=== Supplied material ===
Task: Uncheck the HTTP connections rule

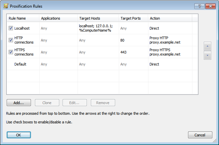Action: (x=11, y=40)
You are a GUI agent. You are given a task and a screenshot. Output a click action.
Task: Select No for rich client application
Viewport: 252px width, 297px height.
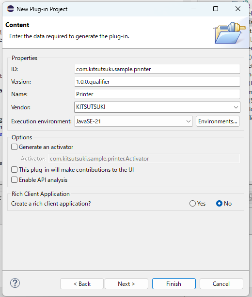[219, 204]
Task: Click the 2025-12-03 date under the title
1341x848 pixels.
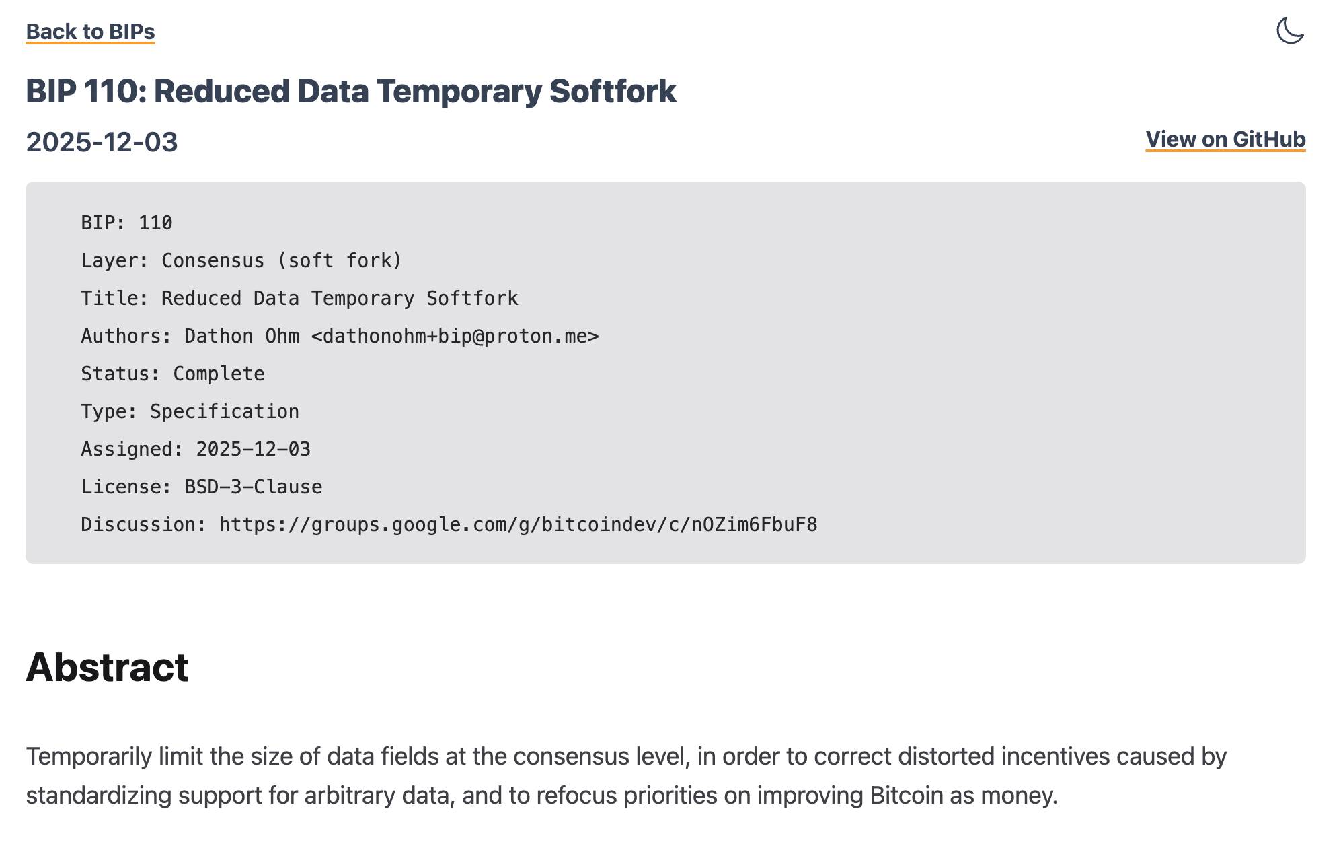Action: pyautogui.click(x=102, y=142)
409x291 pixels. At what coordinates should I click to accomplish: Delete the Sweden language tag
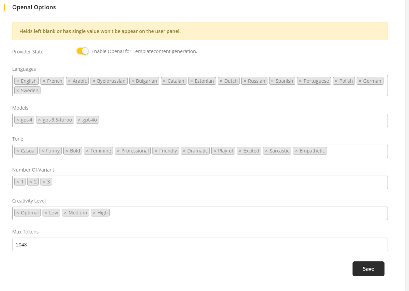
===
=== Supplied material ===
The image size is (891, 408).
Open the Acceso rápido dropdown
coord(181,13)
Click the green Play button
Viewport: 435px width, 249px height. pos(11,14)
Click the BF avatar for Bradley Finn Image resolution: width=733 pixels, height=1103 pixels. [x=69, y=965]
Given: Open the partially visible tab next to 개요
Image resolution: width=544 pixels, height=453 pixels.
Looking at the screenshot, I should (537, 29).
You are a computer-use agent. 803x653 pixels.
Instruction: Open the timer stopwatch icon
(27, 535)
===
=== Supplied material ===
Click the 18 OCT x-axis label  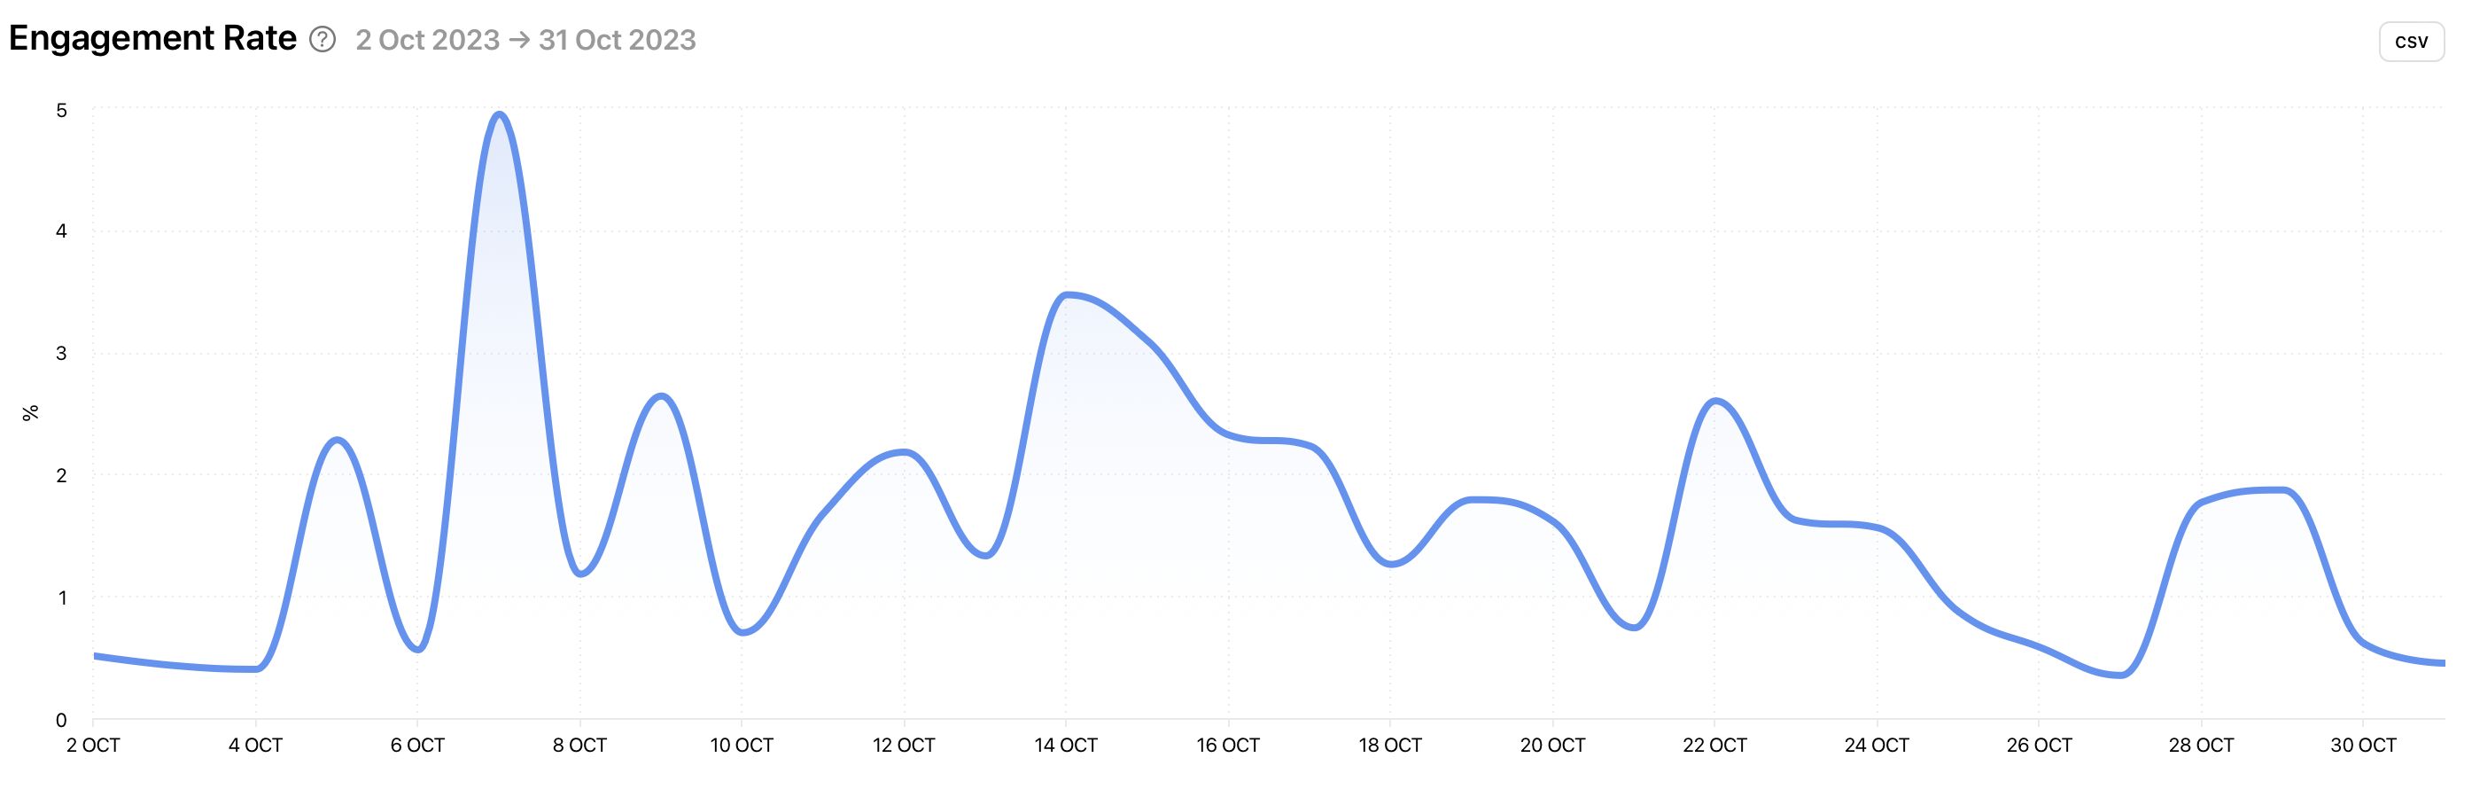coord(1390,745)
===
» Instructions for the task: What you need to produce is an exact copy of the entries above, limited to the lines from the one with "Task: Uncheck the HTTP connections rule" up to and including the one with "Task: Click the", without pictures.

» Answer to the exercise:
Task: Uncheck the HTTP connections rule

Action: (x=11, y=40)
You are a GUI agent. You are given a task and a screenshot. Output a click action.
Task: Select No for rich client application
Viewport: 252px width, 297px height.
[219, 204]
Task: Click the 2025-12-03 date under the title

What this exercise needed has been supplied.